What needs to be done:
Copy these records line for line, with no changes.

Material to process:
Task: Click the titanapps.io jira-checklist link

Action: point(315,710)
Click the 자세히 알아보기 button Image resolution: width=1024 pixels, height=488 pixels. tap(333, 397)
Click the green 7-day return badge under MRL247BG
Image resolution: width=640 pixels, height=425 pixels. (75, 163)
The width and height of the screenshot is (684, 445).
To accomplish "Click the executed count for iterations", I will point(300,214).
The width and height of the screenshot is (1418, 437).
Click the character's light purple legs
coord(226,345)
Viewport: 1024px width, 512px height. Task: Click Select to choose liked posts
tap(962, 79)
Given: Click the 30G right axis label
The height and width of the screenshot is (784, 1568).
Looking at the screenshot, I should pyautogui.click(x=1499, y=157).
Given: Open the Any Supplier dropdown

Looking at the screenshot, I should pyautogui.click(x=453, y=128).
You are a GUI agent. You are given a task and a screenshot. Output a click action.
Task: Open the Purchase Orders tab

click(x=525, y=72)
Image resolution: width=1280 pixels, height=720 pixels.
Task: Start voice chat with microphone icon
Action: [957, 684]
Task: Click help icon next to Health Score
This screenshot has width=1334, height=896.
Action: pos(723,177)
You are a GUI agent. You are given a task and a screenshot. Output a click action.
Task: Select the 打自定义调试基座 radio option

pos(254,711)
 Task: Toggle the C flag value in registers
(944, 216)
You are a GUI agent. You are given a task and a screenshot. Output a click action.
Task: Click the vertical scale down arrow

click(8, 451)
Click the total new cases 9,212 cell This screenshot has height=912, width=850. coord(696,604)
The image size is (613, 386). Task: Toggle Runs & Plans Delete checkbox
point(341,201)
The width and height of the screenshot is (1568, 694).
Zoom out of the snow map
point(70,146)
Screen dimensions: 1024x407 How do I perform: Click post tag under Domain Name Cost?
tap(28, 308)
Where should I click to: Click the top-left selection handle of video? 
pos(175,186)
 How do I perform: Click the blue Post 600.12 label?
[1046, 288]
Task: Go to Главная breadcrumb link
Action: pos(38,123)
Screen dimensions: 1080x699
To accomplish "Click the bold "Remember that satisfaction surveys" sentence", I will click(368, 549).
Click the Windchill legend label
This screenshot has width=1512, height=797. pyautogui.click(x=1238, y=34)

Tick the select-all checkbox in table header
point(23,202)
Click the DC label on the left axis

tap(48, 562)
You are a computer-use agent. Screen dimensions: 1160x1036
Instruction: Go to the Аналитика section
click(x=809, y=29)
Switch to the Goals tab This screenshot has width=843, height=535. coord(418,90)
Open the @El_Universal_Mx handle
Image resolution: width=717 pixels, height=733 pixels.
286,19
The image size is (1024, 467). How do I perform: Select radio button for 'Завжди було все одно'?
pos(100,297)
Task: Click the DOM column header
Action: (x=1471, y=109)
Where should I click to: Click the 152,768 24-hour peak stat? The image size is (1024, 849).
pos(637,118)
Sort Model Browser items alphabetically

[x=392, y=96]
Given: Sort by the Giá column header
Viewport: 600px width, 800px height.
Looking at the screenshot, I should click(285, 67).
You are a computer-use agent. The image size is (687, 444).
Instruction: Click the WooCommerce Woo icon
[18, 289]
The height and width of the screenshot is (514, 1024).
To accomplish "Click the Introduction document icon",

Reply:
Task: Click the titanapps.io jira-checklist link

Action: point(315,710)
Click the 자세히 알아보기 button Image resolution: width=1024 pixels, height=488 pixels. tap(333, 397)
Click the green 7-day return badge under MRL247BG
Image resolution: width=640 pixels, height=425 pixels. (75, 163)
The width and height of the screenshot is (684, 445).
To accomplish "Click the executed count for iterations", I will point(300,214).
The width and height of the screenshot is (1418, 437).
Click the character's light purple legs
coord(226,345)
Viewport: 1024px width, 512px height. Task: Click Select to choose liked posts
tap(962, 79)
Given: Click the 30G right axis label
The height and width of the screenshot is (784, 1568).
Looking at the screenshot, I should pyautogui.click(x=1499, y=157).
Given: Open the Any Supplier dropdown

Looking at the screenshot, I should pyautogui.click(x=453, y=128).
You are a GUI agent. You are given a task and a screenshot. Output a click action.
Task: Open the Purchase Orders tab

click(x=525, y=72)
Image resolution: width=1280 pixels, height=720 pixels.
Task: Start voice chat with microphone icon
Action: [957, 684]
Task: Click help icon next to Health Score
This screenshot has width=1334, height=896.
Action: pos(723,177)
You are a GUI agent. You are given a task and a screenshot. Output a click action.
Task: Select the 打自定义调试基座 radio option

pos(254,711)
 Task: Toggle the C flag value in registers
(944, 216)
You are a GUI agent. You are given a task and a screenshot. Output a click action.
Task: Click the vertical scale down arrow

click(8, 451)
Click the total new cases 9,212 cell This screenshot has height=912, width=850. coord(696,604)
The image size is (613, 386). Task: Toggle Runs & Plans Delete checkbox
point(341,201)
The width and height of the screenshot is (1568, 694).
Zoom out of the snow map
point(70,146)
Screen dimensions: 1024x407 How do I perform: Click post tag under Domain Name Cost?
tap(28, 308)
Where should I click to: Click the top-left selection handle of video? 
pos(175,186)
 How do I perform: Click the blue Post 600.12 label?
[1046, 288]
Task: Go to Главная breadcrumb link
Action: pos(38,123)
Screen dimensions: 1080x699
To accomplish "Click the bold "Remember that satisfaction surveys" sentence", I will click(368, 549).
Click the Windchill legend label
This screenshot has width=1512, height=797. pyautogui.click(x=1238, y=34)

Tick the select-all checkbox in table header
point(23,202)
Click the DC label on the left axis

tap(48, 562)
You are a computer-use agent. Screen dimensions: 1160x1036
Instruction: Go to the Аналитика section
click(x=809, y=29)
Switch to the Goals tab This screenshot has width=843, height=535. coord(418,90)
Open the @El_Universal_Mx handle
Image resolution: width=717 pixels, height=733 pixels.
286,19
The image size is (1024, 467). How do I perform: Select radio button for 'Завжди було все одно'?
pos(100,297)
Task: Click the DOM column header
Action: (x=1471, y=109)
Where should I click to: Click the 152,768 24-hour peak stat? The image size is (1024, 849).
pos(637,118)
Sort Model Browser items alphabetically

[x=392, y=96]
Given: Sort by the Giá column header
Viewport: 600px width, 800px height.
Looking at the screenshot, I should click(285, 67).
You are a computer-use agent. The image size is (687, 444).
Instruction: Click the WooCommerce Woo icon
[18, 289]
The height and width of the screenshot is (514, 1024).
To accomplish "Click the Introduction document icon",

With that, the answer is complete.